その

めしのそののネタバレレビュー・内容・結末

めし(1951年製作の映画)
3.9

このレビューはネタバレを含みます

青い薬を飲んだ世界線のマトリックス。

誰もが羨む"良い奥さん"の主人公は、台所と居間を行き来するだけの女の一生に不安を覚える。
他所から「幸福な奥さんね!」と言われて「私、幸せそう?」とショックを受けるのに、不幸な奥さんだね、と見抜かれると怒る。そんな不安定さを演じる大女優原節子が見事で、あっという間に見終わった。

「めし」しか言わないくせに浮気疑惑のある夫に嫌気が差し東京に出る主人公。ここからの展開が超リアル。
今だったら、そんなクソ夫捨てて自分で働くわ卍!みたいな展開に絶対なる(そういうのブームだもんね)
でも当時は敗戦直後で、夫を戦争で亡くして死にものぐるいで働く職業婦人や、職業案内所に長蛇の列をなす貧困層を目の当たりにして、あ 私働けない やっぱりあの夫と暮らそう… ってなるシーンは必見。そう思っちゃう自分にちょっと絶望してそうで、林芙美子は上手いな〜と思った。

でも結局なんだかんだ夫と寄りを戻すわけだが、その過程が丁寧で、妥協よりもお互い寄り添ってるのがちゃんと伝わってきて良かった。ただ浮気疑惑は結局疑惑なの?どうだったの?(?)

今ですらキチガイ扱いされることもある未婚女性を、綺麗でウィットに富んだ楽しそうな女として描いているのが素晴らしかったが、作者が未婚女性かつ社会的地位を手にしてるからこそ描けるのかなーと思った。

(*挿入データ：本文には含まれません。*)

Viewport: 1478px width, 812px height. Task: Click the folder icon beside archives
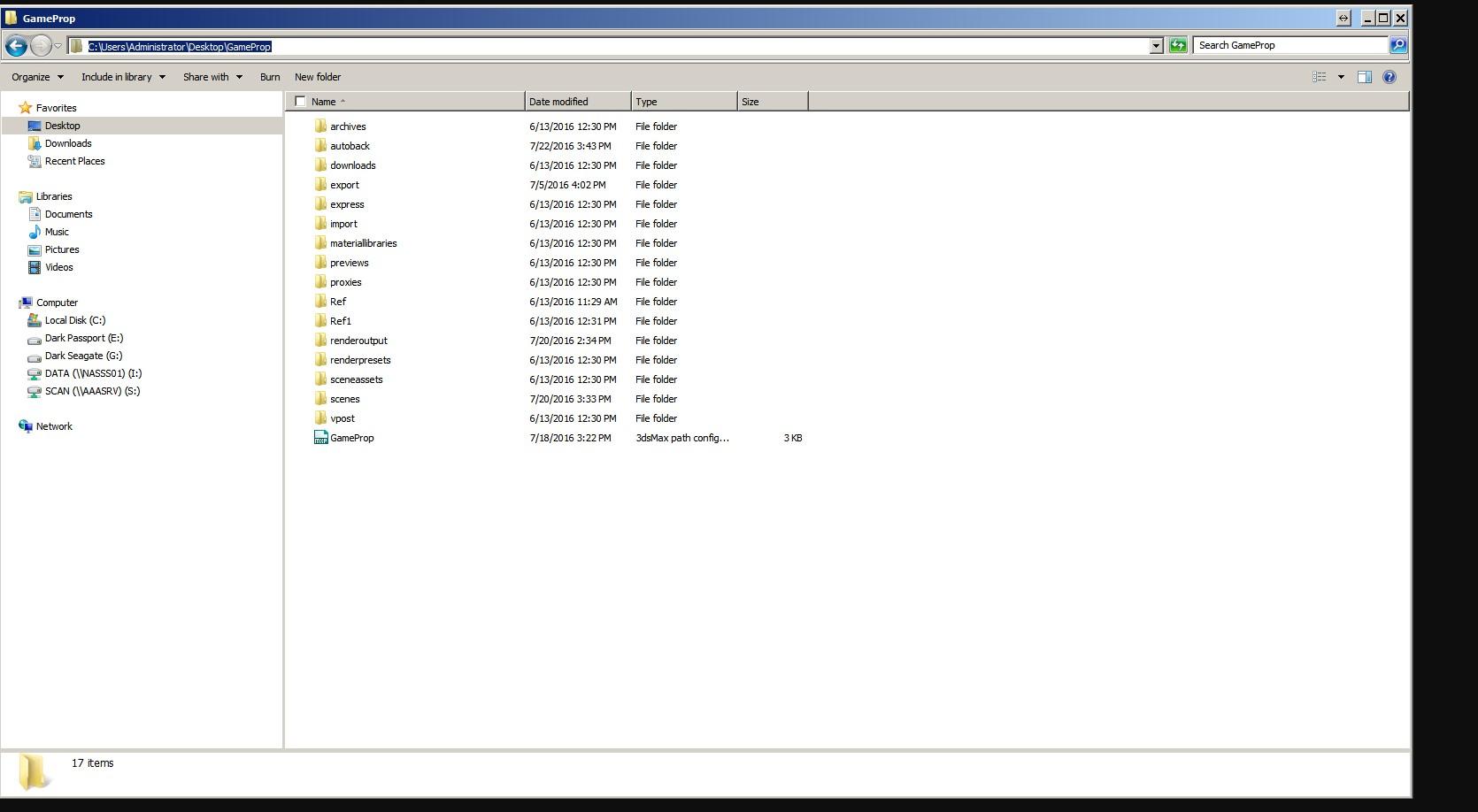coord(320,126)
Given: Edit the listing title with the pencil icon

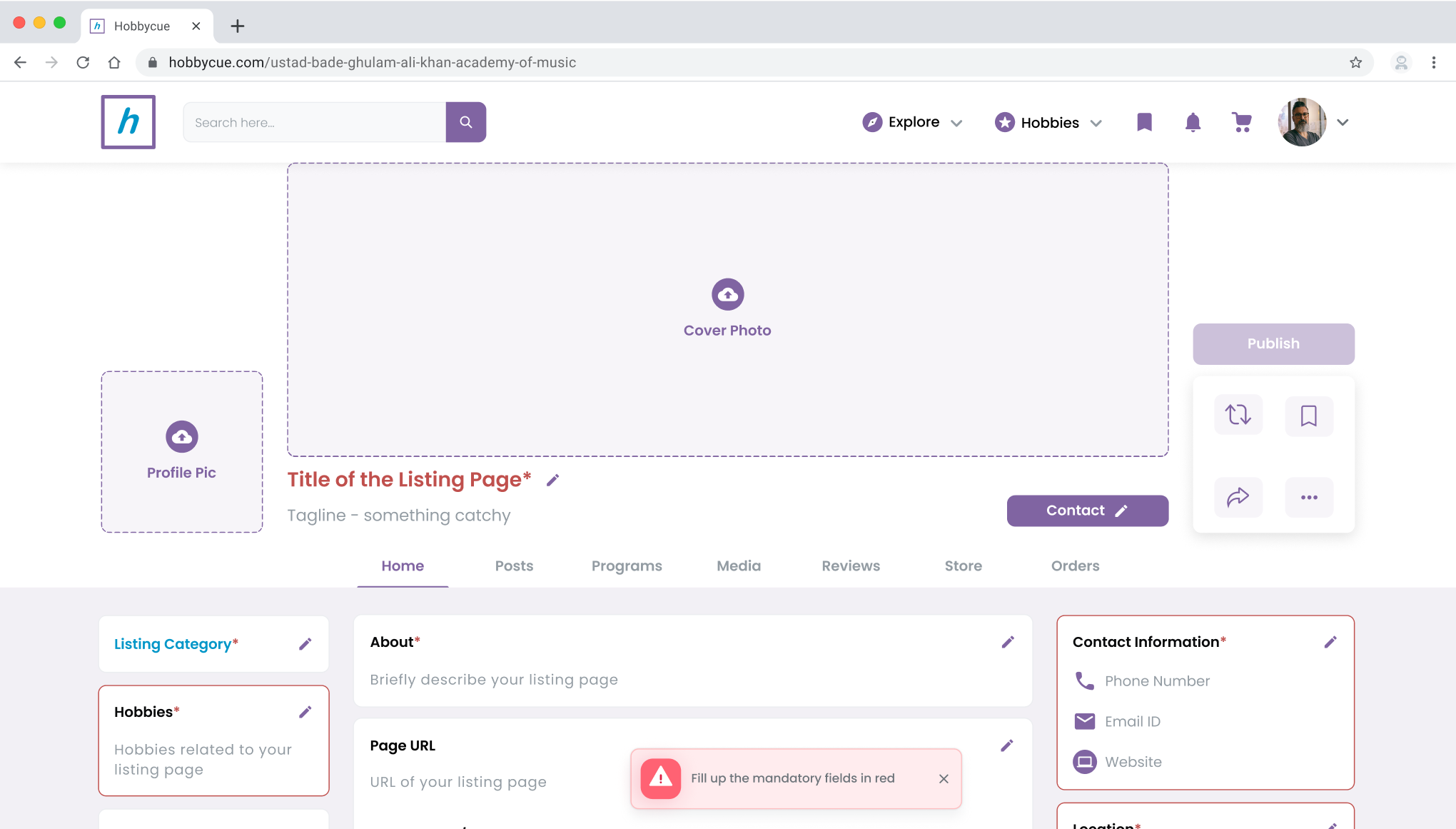Looking at the screenshot, I should tap(552, 481).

最後のシーン、原作者林が途中で亡くなったため映画会社が補足したそうだが、セリフやキャラが急にチープになり呆れた。何も考えてない男がいかにも言いそうな"女の幸せ"。
まあでも現実には離婚も職場復帰も簡単にできるものじゃないし、この映画みたいに葛藤しつつ関係を再構築するのも全然ありだと思う。